When to ask clarifying questions

  • Scope is ambiguous.
  • Acceptance criteria are unstated or vague.
  • A product decision is implicit (UX choice, API shape change, default behavior).
  • The change is destructive (deletion, schema migration, data backfill).
  • Multiple plausible interpretations exist and they would lead to materially different implementations.

Ask once, concisely, and proceed. Do not stall on questions that can be answered by reading the code.

When to avoid broad refactors

  • The task is narrow and a refactor would inflate the diff.
  • Behavior changes are mixed in — refactor and behavior change must not share a commit.
  • The area being changed has no test coverage to pin behavior across the refactor.

If a refactor is the right move, split it into its own change first and rebuild the feature on top.

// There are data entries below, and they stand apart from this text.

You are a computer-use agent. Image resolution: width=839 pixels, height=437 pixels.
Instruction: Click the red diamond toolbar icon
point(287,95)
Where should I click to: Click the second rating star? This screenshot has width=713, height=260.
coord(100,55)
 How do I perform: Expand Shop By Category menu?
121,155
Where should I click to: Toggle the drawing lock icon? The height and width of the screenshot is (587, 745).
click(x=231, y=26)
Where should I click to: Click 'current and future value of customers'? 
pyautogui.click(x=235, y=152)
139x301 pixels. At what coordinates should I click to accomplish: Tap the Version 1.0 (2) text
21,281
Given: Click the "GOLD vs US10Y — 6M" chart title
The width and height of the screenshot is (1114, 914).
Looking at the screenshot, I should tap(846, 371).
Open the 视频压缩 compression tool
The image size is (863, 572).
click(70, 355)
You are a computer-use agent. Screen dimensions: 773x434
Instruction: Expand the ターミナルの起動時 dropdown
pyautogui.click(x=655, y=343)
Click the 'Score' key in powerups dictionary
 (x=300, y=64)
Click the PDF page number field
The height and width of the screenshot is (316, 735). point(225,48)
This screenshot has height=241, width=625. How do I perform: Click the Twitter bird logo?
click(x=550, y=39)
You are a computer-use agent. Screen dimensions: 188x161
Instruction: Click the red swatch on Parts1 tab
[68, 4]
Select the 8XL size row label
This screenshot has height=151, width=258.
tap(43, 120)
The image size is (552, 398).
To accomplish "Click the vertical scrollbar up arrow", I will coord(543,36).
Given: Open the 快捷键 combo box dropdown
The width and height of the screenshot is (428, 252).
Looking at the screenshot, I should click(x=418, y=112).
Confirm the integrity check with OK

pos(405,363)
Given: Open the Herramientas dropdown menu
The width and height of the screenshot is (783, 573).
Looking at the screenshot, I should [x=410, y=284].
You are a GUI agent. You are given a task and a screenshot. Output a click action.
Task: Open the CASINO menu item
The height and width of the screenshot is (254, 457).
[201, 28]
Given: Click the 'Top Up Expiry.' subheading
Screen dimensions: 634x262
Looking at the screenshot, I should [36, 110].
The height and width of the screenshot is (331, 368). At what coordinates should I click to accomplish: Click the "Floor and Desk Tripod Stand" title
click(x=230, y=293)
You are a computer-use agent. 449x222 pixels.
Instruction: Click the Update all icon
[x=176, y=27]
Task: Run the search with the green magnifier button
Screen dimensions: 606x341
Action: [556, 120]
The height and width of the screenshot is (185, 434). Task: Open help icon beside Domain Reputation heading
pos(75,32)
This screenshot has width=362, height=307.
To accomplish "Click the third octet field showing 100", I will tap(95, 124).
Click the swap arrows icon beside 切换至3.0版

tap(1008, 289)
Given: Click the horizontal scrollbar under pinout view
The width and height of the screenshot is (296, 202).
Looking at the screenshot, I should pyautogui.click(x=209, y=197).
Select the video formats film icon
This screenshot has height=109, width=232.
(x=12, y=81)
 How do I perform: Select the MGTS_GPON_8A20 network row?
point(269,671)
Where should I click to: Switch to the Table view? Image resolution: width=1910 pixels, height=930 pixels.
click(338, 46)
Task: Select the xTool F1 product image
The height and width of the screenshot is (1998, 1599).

When to stop and propose a plan first

  • Adding a new wire field. The seven-step chain spans pkg/types/internal/api/internal/providers/ and tests at every layer. See ../skills/providers/SKILL.md.
  • Adding a new persisted thing — must mirror memory + sqlite tiers and the relevant retention subsystem.
  • Adding a new persistent UI surface (inspector, side rail, dashboard block, summary panel). Requires explicit user approval first.
  • Adding a new approval policy or sandbox capability.
  • Anything that changes startup, config-loading semantics, or the public HTTP contract.
  • Cross-package refactors that touch the api↔providers boundary or the storage tier interface.

When to split work

  • One logical change accumulates more than a handful of files for unrelated reasons.
  • The verification scope balloons (e.g. needs both UI typecheck/test and backend race suite for behavior the operator will see in stages).
  • A behavior change is sneaking into a refactor.

Commit etiquette

Don't auto-commit. After every change, propose a Conventional Commits message in a fenced code block; the operator merges. This is a default behavior, not an opt-in.

Format: type(scope): subject, optional body separated by a blank line. Subject under ~72 chars; body wrapped at ~72.

Types: feat, fix, test, docs, chore, refactor.

Use chore(agent): for agent-doc-only updates (anything under docs-ai/, AGENTS.md, CLAUDE.md, .cursor/rules/, .claude/commands/). UI agent docs (ui/AGENTS.md, ui/SKILL.md) also go through chore(...), not docs(...).

Pure-markdown changes append [skip ci] to the subject. The CI workflow's paths-ignore already catches **/*.md; the marker is belt-and-suspenders.

No plan, phase, or release labels in commit messages or code comments. No P0, no Phase 2, no #15, no Milestone N. The plan lives in chat; the repo record is permanent. This applies equally to commit subjects, commit bodies, and code comments.

Subject focuses on what changed. Body explains why, the rejected alternatives, migration/compat notes, and follow-ups when relevant.

Trivial changes (typo fixes, dependency bumps) may be subject-only. Substantial changes carry a body — the operator reading the diff in 6 months needs the context.